The biggest hubris in software development

Kent Beck is a smart guy. You wish he worked for your company.

You may not know that, but you do.

Alphabetically, he’s the first signatory on the Manifesto for Agile Software Development.

He wrote “Test-Driven Development” and “Extreme Programming Explained.”

So when he speaks, it’s probably worth a listen.

He was recently a guest with Dave Farley on Dave’s excellent YouTube channel Continuous Delivery, for an episode with a depressing thumbnail that reads “Waterfall Is Back.” If you click straight through to the episode and blink at just the right time, you may not have to read the depressing thumbnail.
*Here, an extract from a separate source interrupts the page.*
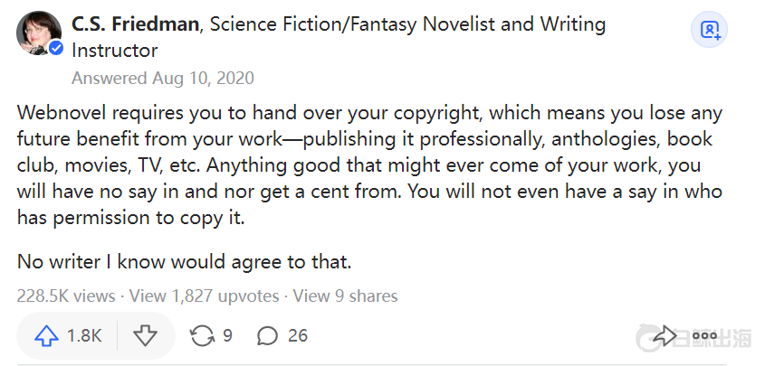Click the blue upvote arrow icon
Image resolution: width=765 pixels, height=366 pixels.
tap(46, 336)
Anyway, we spend a lot of time in software development chasing after the wind of getting requirements or dates set in stone so that we can “plan.”

Kent reminds us that at the heart of Agile was accepting that change is inevitable. In the spirit of “the obstacle is the way,” Agile said, “What if instead of fighting change or pretending that we can end it, we embrace it.” That’s not a quotation from the video—that’s my summarization of what Kent said. And yes, we are so totally on a first-name basis. 👀

So what if we accepted and embraced it? How would we work differently? Small batches. Tight feedback loops. Being willing to get something wrong. Deploying often (cough continuously).

The alternative is the whimsical proposition that we’ll get it right on the first go. Sheer, fantastic hubris.

I’m sure that’s the word the lady in the bad Star Trek show meant to say.